Antes de que la tensión se rompa en algo más violento, la tierra bajo nuestros pies tiembla. Es un rugido profundo, gutural, que sube desde las entrañas del mundo y hace que las cenizas caigan como una lluvia gris. Las cabañas derrumbadas crujen, y un par de lobos retroceden con las orejas gachas, mientras los aldeanos aferran sus talismanes con dedos temblorosos. Desde la dirección del Valle de las Cenizas, un sonido inhumano rasga la noche, un eco de algo antiguo y hambriento que envía un escalofrío colectivo a través de la multitud. Mi propio cuerpo se tensa, el dolor de mis heridas olvidado por un instante mientras el miedo primordial me agarra con garras heladas.

—¡Eso es lo que enfrentamos! —grito, aprovechando el terror compartido para forzar sus miradas hacia mí—. No hay tiempo para peleas entre nosotros. El Valle está despertando algo que no podemos ignorar. Propongo patrullas mixtas hacia el Bosque Primordial. Lobos y humanos, juntos, para buscar respuestas, para proteger lo que queda. ¿Alguien se opone?

El silencio que sigue es frágil, cargado de desconfianza, pero el rugido distante parece haber apagado las brasas de la discordia, al menos por ahora. El aldeano canoso murmura algo, pero asiente a regañadientes, y el lobo joven retrocede un paso, aunque sus ojos no dejan de perforarme. Torvald, finalmente, habla, su voz grave como el crujir de la madera. —Estoy con Mira. Por ahora. Pero esto no significa que olvide.

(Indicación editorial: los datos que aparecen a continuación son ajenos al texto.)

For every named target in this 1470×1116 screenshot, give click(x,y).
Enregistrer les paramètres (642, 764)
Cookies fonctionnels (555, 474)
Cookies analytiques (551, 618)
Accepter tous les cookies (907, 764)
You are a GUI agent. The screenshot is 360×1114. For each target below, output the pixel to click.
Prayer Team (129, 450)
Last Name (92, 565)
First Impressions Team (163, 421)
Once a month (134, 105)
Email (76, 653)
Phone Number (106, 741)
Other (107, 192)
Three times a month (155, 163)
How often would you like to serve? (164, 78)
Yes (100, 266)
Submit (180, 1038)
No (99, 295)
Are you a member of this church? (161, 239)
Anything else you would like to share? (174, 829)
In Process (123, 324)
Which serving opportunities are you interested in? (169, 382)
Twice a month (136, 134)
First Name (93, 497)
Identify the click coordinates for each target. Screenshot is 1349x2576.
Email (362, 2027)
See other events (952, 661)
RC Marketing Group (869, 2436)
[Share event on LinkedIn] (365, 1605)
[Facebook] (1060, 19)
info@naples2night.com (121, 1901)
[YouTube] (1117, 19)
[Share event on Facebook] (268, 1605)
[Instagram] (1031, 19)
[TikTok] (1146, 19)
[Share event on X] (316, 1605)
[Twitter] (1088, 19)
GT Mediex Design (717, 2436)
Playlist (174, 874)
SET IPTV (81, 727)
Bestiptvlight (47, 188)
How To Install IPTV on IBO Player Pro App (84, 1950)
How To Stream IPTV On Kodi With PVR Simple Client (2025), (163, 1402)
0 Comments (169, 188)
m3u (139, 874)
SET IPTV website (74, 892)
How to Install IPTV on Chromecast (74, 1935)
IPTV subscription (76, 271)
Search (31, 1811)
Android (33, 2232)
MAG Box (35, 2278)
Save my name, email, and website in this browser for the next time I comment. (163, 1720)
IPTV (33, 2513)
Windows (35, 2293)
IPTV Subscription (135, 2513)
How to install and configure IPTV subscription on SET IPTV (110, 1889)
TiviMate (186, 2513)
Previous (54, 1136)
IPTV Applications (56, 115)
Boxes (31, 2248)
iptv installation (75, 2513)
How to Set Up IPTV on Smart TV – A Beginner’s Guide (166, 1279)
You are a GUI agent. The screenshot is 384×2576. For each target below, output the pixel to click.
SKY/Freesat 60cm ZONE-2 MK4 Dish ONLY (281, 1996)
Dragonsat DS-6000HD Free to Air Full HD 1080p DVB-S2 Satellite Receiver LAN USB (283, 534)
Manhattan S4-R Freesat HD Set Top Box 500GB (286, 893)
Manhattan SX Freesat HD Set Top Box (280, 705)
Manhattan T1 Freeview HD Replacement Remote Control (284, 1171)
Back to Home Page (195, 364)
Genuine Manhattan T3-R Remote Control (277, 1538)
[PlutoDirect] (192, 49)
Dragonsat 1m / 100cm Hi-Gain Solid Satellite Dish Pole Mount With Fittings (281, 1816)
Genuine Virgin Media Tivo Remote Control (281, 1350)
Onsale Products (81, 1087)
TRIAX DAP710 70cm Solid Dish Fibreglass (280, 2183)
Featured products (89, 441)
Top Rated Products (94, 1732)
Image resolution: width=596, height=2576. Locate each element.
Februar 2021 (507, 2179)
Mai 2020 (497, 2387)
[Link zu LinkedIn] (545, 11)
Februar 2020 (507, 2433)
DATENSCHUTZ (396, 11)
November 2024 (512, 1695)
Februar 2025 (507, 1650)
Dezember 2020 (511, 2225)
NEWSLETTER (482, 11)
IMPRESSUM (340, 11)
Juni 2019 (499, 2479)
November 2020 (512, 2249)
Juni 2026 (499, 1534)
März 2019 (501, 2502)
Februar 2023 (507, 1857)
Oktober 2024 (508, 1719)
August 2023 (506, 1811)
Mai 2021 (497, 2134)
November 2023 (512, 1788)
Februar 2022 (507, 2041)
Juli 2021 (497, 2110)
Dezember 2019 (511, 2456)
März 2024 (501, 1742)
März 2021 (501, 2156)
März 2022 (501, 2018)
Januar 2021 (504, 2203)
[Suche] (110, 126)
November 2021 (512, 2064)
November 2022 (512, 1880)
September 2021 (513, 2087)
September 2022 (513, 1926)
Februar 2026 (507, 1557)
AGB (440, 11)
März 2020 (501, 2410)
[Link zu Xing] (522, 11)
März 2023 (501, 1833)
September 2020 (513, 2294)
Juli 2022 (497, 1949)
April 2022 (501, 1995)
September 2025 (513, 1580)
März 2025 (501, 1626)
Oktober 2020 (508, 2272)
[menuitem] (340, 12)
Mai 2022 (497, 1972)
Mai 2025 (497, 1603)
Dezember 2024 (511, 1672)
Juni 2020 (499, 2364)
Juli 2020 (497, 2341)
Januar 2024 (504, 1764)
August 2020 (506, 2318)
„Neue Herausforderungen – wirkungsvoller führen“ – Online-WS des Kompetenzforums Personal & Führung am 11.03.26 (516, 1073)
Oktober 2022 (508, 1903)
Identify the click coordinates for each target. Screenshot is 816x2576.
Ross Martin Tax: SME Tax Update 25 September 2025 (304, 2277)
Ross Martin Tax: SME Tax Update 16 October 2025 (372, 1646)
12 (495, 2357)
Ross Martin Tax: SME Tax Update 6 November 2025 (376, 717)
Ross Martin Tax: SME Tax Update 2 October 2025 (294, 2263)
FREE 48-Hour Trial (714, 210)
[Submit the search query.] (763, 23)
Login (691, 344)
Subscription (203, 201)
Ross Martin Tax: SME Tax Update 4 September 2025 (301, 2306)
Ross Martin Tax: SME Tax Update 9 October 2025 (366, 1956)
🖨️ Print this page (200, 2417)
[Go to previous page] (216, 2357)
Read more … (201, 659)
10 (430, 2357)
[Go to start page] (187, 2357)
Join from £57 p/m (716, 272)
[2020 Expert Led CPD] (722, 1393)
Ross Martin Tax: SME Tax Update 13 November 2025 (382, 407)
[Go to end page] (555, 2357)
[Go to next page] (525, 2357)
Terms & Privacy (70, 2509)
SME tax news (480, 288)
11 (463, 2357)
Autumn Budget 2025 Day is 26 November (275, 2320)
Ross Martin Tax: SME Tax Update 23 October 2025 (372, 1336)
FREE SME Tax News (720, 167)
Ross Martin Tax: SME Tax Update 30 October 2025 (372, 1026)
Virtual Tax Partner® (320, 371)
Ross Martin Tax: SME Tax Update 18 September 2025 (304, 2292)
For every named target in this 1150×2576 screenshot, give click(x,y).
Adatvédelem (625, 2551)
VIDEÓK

Sus palabras son un filo envuelto en terciopelo, y siento el peso de lo que no dice. Mis dedos aprietan la lanza con más fuerza mientras observo cómo los grupos comienzan a dispersarse, formándose en patrullas mixtas con miradas de recelo que no se molestan en ocultar. Cada paso que dan juntos es un milagro, pero también una bomba de tiempo. Sé que no durará si la verdad sobre mí sale a la luz. Y con cada susurro que aún flota en el aire, siento que el reloj avanza más rápido.

Me quedo atrás por un momento, mientras los demás se mueven hacia el borde de la guarida, mi mirada fija en la fogata moribunda. Las llamas parpadean débilmente, como si supieran que no hay calor suficiente para mantenernos unidos. Mi mano roza el colgante oculto bajo mi chaqueta, su peso un recordatorio constante de lo que podría perder. Si este secreto se desvela, todo por lo que he luchado—mi lugar en la manada, mi amistad con Lea, esta alianza desesperada—se desmoronará como ceniza al viento. Un aullido distante resuena en la noche, un eco que no sé si es de nuestros lobos o de algo mucho más siniestro, pero que me recuerda una verdad ineludible: el tiempo se agota.